Institute for Biostatistics, Innsbruck Medical University, Innsbruck, Austria.
Manuscript received December 7, 2004; revised manuscript received April 26, 2005, accepted May 22, 2005.
* Reprint requests and correspondence: Dr. Franz Weidinger, Division of Cardiology, Innsbruck Medical University, Anichstrasse 35, A-6020 Innsbruck, Austria. (Email: F.Weidinger{at}uibk.ac.at).
OBJECTIVES: We sought to examine the prognostic value of brachial artery (BA) flow-mediated vasodilation (FMD) and intima-media thickness (IMT) in patients admitted for invasive evaluation of chest pain.
BACKGROUND: Both FMD and IMT of the BA have been associated with coronary risk factors and the presence of coronary artery disease (CAD).
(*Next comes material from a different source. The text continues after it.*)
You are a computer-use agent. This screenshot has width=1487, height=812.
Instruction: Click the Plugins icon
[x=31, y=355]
Recent studies on the prognostic value of FMD have been conflicting.
METHODS: In 398 consecutive patients (age 54 ± 9 years) undergoing coronary angiography, FMD and IMT of the BA were measured using high-resolution ultrasound (13 MHz). Patients were divided into two groups according to the FMD median (7.6%). After a mean follow-up of 39 ± 12 months, cardiovascular events were documented.
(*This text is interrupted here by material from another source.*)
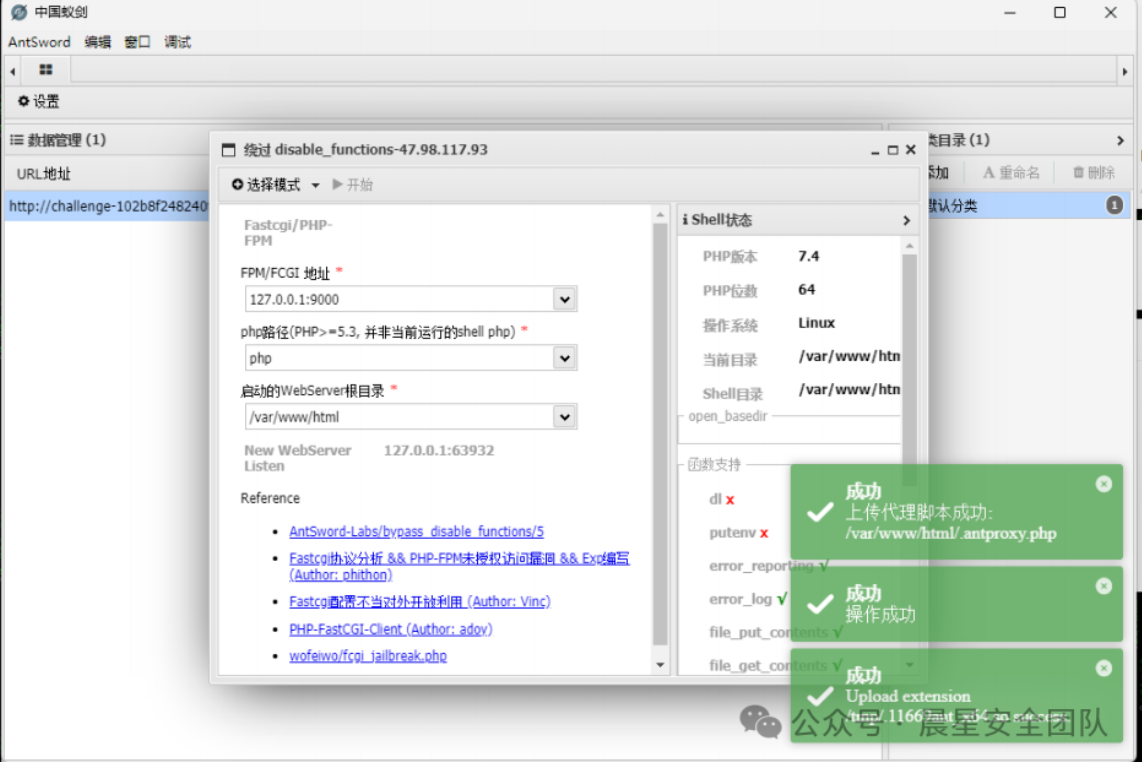
Task: Open the 调试 menu
Action: (177, 42)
RESULTS: No difference was found in the number of cardiovascular events between groups. On multivariate Cox regression analysis, including age, number of risk factors, BA diameter, presence of CAD, FMD, and IMT, only the presence of CAD and IMT remained significantly associated with cardiovascular events.
CONCLUSIONS: Intima-media thickness predicted late (up to 4 years) cardiovascular events in a large population admitted for evaluation of chest pain. In contrast, the long-term prognostic value of a single baseline measure of BA-FMD seems to be limited.